Secondly, on this score, if Christians “have to explain why abortion violates some principle that is accessible to people of all faiths, including those with no faith at all,” then why don’t infidel have to have to explain why abortion doesn’t violate some principle that is accessible to people of all faiths, including those with no faith at all,” before it is implemented?
Now this is going to be difficult for some who believe in the inerrancy of the Bible, as many evangelicals do. But in a pluralistic democracy, we have no choice. Politics depends on our ability to persuade each other of common aims based on a common reality. It involves the compromise, the art of what’s possible. At some fundamental level, religion does not allow for compromise. It’s the art of the impossible. If God has spoken, then followers are expected to live up to God’s edicts, regardless of the consequences. To base one’s life on such uncompromising commitments may be sublime, but to base our policy making on such commitments would be a dangerous thing.
Again, Obama assumes that the standards of a pluralistic democracy trump the standards of the God of the Bible. What not R2Kt infected Christian would say this?

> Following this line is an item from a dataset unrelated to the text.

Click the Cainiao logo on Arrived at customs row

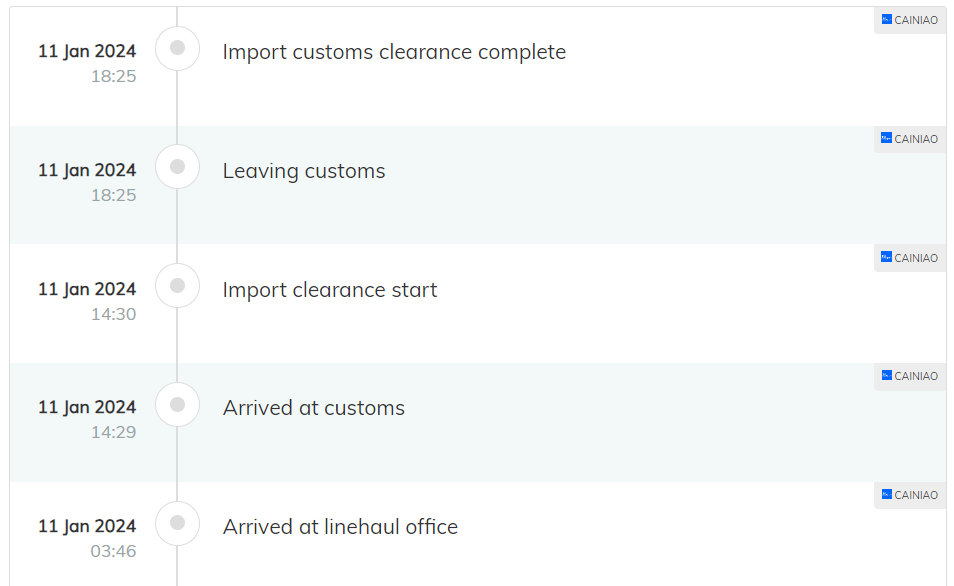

Second, it is clear from the quote above that Democracy, or some form of it is Obama’s God. Democracy does not allow for compromise on his principle that traditional believers must compromise. When Democracy speaks then followers are expected to live up to its edicts regardless of the consequences.
Dobson was right to attack Obama. If B. Hussein Obama’s interpretation of the constitution partakes of a fruitcake quality it is only because Obama himself is fruitcakey. Though Dobson was right to say that Obama is dragging Biblical understanding through the gutter he should be more concerned that this kind of ignorance actually convinces people.